- Problem to work on
Should a line below contain the word "icon", report it.

- Supplied data
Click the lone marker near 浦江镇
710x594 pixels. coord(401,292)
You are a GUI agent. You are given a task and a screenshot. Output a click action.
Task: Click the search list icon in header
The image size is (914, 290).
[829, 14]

==

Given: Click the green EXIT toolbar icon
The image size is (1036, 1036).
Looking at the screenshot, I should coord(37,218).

- Response
Task: Click the search list icon in header
Given: Click the green EXIT toolbar icon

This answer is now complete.